You Always Remember Your First

We all have to start somewhere. Many writers will tell you that their first story is one that they worked hard at to make it into the final product. That's true for all works really, it takes a lot of work to get it to what you want it to be. However, your first book, that first story that made you dip your toe into the writing pool, it's not something you easily forget. For me, that was THE FRIENDSHIP TRIANGLE. I started writing the story when I was thirteen, and then spent the next nine years or so pulling it apart and making it into what it is today. In the beginning of my writing career, I was immature and unaware of the massive mistakes I was making.

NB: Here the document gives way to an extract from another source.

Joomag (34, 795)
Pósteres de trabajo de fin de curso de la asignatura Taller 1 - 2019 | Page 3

My first characters - Chloe, Sarah & Charlotte - guided me through the minefield of book writing and helped me come to a point where they would tell their story effectively. I remember being sat on my bed, with the original story notes, crossing out and writing whole new pieces and paragraphs, keeping some bits and throwing out others. It took me a long time to get them all right. I wanted thirteen year olds who would be able to help other people in similar situations. With Chloe, it was dealing with the death of her father. Sarah had an alcoholic mother and gambling father. Charlotte had just found out her dad wasn't her biological father. They all  helped to guide me and began the process that made me into the writer I am today. I do wonder sometimes how my characters would be if they could age outside their story. In the book, the girls are thirteen, facing major issues and only really being able to rely on each other for support. I wanted a story that would show how special friendship can be to tweens and how it can also be the rock in our lives that gets us through to adulthood.

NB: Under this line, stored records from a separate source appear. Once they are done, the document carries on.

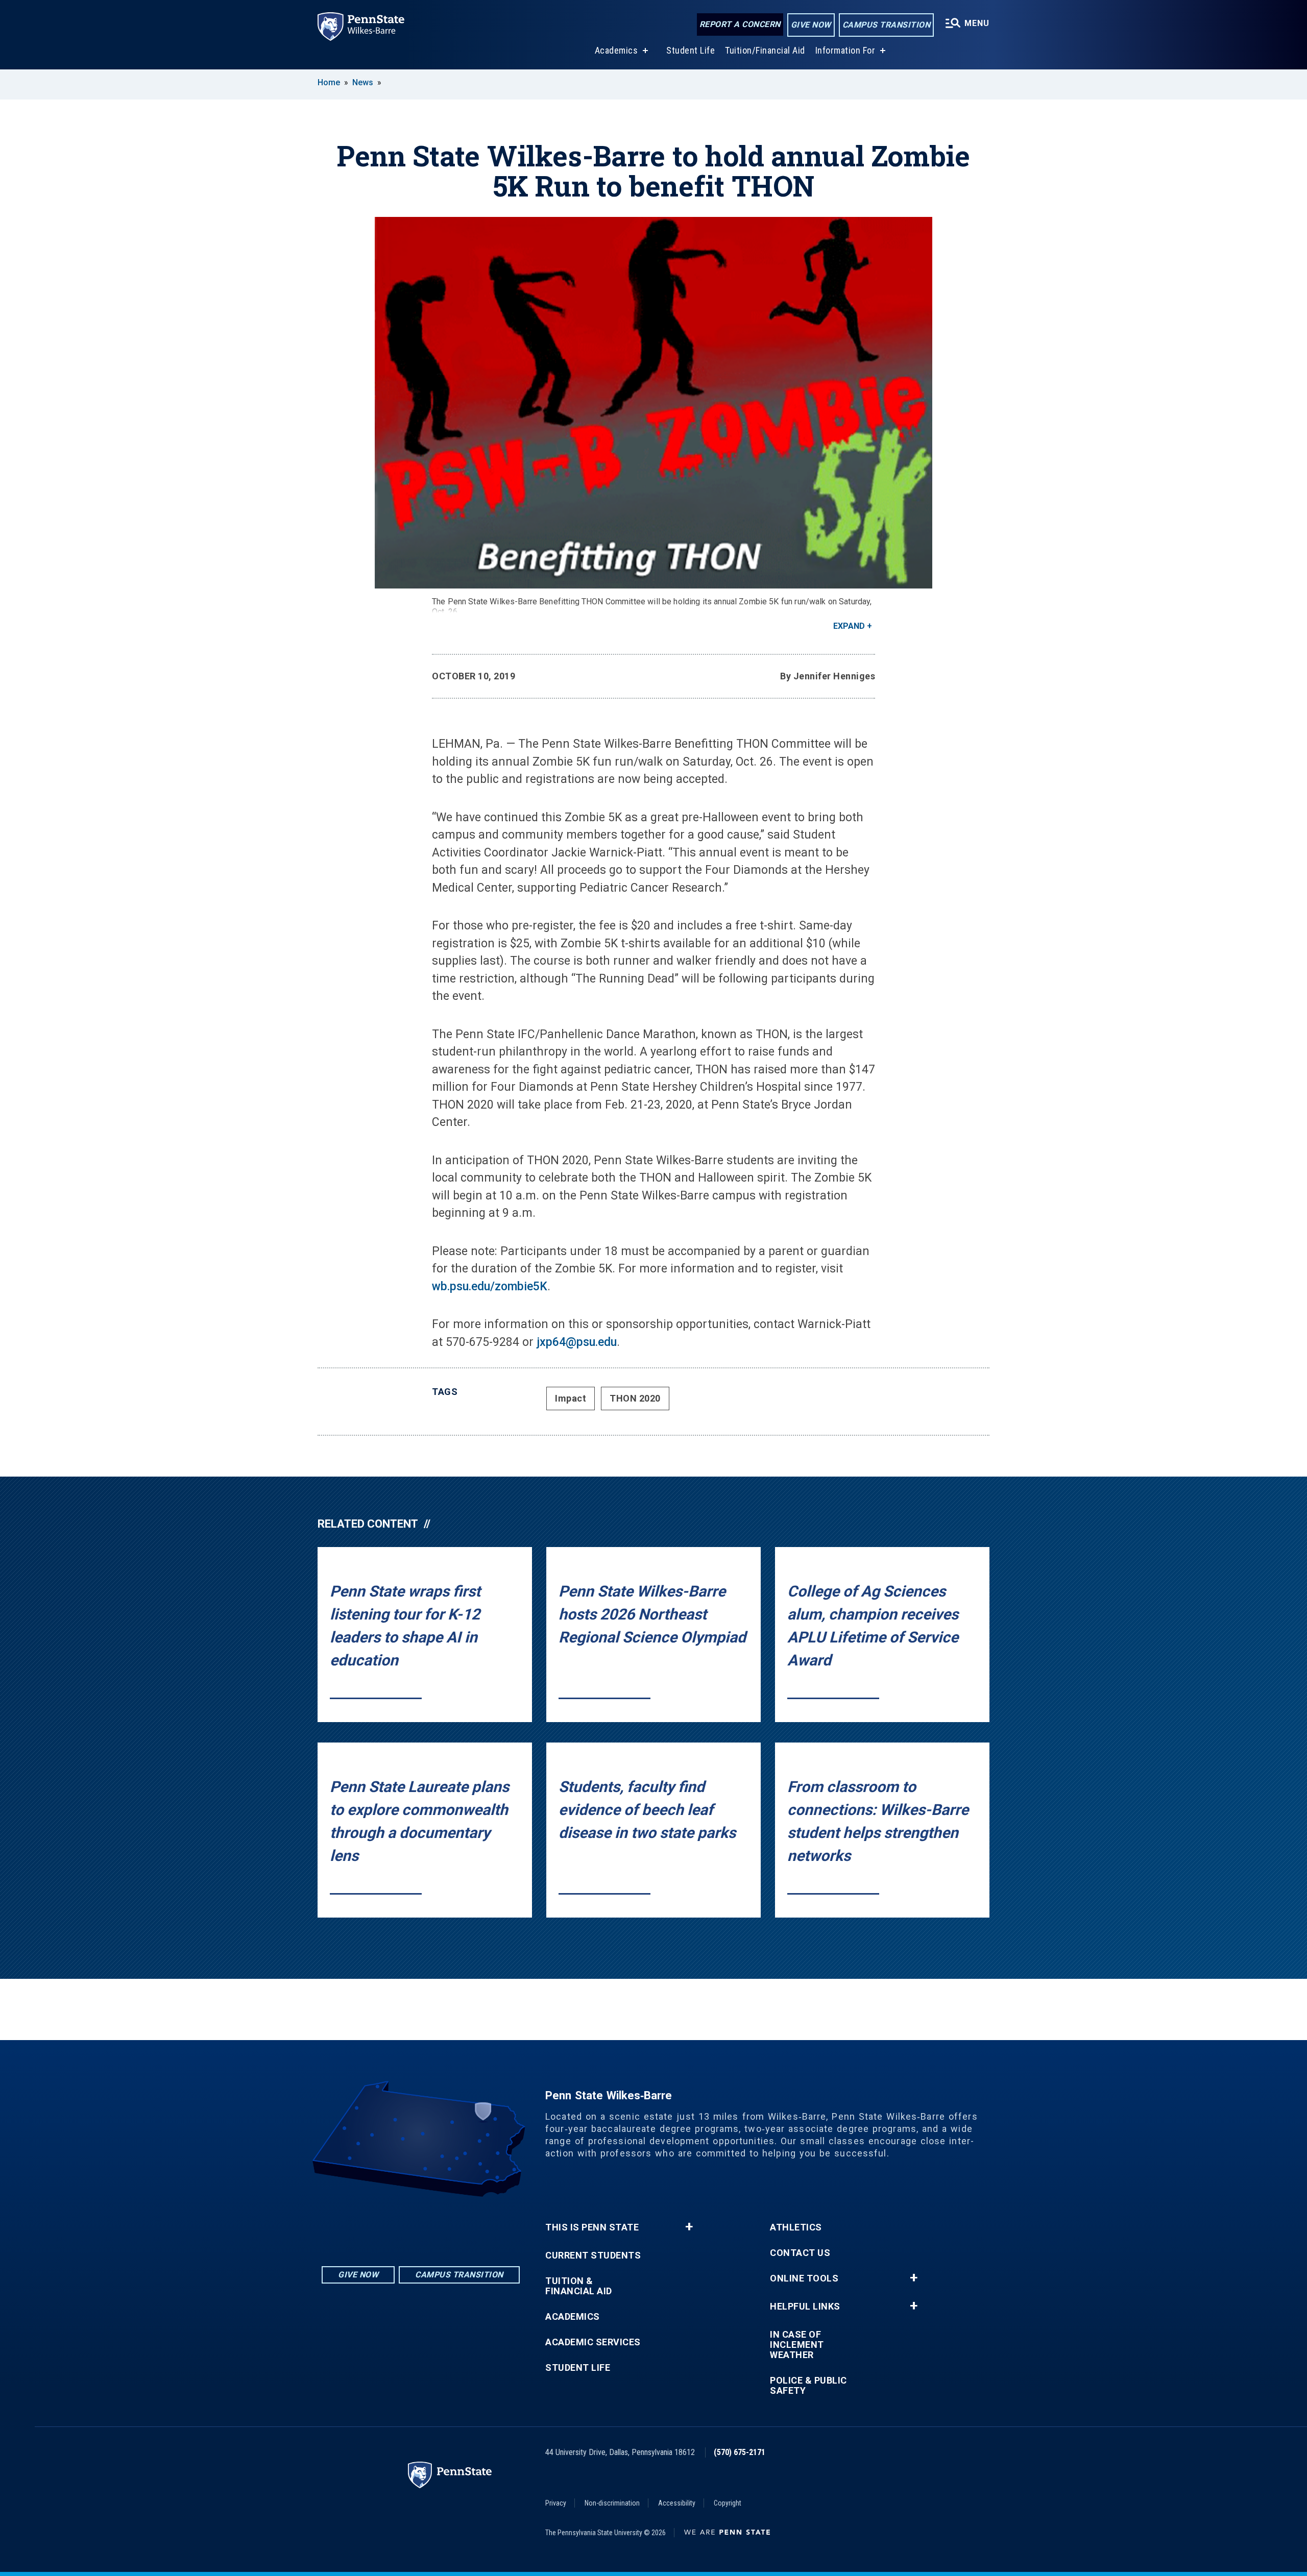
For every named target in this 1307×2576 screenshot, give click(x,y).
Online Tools (804, 2278)
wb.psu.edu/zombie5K (489, 1286)
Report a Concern (740, 24)
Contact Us (800, 2253)
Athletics (796, 2227)
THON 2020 (635, 1398)
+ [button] (689, 2227)
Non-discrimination (612, 2503)
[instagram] (394, 2225)
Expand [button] (849, 626)
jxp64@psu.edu (577, 1342)
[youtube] (447, 2225)
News (362, 82)
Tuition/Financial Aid (765, 50)
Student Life (690, 50)
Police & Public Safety (808, 2385)
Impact (570, 1398)
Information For (845, 50)
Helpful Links (805, 2306)
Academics (616, 50)
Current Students (593, 2255)
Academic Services (593, 2342)
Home (329, 82)
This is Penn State (592, 2227)
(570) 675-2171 (739, 2452)
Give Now (811, 25)
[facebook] (421, 2225)
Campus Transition (886, 25)
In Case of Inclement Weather (797, 2344)
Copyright (727, 2503)
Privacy (555, 2503)
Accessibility (676, 2503)
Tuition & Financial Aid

I know that my own experience is pretty rare - I'm still friends with my best friend from school and we've known each other for about nineteen years now - which is terrifying and makes me feel *very* old! However, as a teenager with her own versions of upset and drama, I lent on my close friends and I know that I am not alone in doing that. What I wanted to do with THE FREINDSHIP TRIANGLE was add a little bit of magic to the lives of tweens. The majority of my work is focused on the age group of 13+, but that first book was aimed at people of the age I was when I wrote it. However, now that I'm older and have written more and, some would say, better books, I can see that my first is probably more aimed at those under 13.

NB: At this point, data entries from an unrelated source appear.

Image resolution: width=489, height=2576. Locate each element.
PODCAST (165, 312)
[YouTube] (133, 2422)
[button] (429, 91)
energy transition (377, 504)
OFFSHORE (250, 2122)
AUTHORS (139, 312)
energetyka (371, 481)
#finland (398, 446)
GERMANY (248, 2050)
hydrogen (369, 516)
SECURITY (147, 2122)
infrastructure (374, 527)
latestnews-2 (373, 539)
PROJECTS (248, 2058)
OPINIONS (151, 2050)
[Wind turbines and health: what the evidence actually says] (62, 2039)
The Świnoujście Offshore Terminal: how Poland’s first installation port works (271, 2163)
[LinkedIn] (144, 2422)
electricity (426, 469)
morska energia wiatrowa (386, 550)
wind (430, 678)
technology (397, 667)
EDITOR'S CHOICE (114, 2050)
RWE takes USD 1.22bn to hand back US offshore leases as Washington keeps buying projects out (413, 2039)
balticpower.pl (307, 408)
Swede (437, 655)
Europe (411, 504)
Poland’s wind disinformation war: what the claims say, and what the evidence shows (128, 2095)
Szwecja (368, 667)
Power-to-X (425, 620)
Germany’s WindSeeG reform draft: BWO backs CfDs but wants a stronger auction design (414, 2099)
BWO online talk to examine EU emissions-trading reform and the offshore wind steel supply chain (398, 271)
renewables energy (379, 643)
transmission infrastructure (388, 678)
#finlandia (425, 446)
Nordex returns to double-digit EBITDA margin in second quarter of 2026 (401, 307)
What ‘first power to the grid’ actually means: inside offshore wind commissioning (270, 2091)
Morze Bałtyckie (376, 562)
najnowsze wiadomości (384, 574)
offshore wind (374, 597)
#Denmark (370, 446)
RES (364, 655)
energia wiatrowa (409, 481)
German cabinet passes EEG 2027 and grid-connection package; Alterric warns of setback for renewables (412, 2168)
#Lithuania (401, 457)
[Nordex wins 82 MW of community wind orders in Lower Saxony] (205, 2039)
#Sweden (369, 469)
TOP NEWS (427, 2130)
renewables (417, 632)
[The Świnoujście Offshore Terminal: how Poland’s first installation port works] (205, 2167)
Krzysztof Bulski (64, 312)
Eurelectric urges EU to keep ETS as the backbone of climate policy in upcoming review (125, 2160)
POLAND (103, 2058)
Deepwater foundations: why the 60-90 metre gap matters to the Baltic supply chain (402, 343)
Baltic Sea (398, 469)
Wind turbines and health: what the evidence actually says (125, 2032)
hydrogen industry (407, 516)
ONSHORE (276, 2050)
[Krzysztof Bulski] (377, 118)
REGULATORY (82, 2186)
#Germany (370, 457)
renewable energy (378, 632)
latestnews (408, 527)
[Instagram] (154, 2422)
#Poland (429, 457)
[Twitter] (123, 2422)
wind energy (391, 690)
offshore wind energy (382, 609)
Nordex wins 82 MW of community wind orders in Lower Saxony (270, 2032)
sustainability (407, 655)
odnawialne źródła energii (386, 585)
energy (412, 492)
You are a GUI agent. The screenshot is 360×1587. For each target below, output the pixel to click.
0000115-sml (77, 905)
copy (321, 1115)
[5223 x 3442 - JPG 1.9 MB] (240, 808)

As most writers will tell you, your first book holds a special place in your heart. I wrote other stories before being published and when BLACKOUT was finished, and picked up by AuthorHouse, people always assumed that it was my first, but I kept THE FRIENDSHIP TRIANGLE to one side. I planned to release it at some point, but I wasn't sure at the time whether it was well and truly finished. Some would say that it is not my best work, others would disagree. I personally feel that it is finished. It was a huge chunk of my life: nine years from start to finish and about two hundred edits later, it's done. (I may only be slightly exaggerating with two hundred, it was closer to twelve!) As mentioned in other pieces, there comes a time when you have to tell yourself that it's finished, it's over and that by taking apart and adding more and more, you are losing what you wanted in the first place. I got to that point with THE FRIENDSHIP TRIANGLE.

So, although reminiscing is fun, and you never do quite forget your first completed works, there is a point when you have to put it to bed, close the edit box and just allow the story to stand on it's own two feet. It will either crash, or it will fly and as the creator, you have to be prepared for both. If you're not ready to hear the bad critics, you're also not ready to hear the good ones either.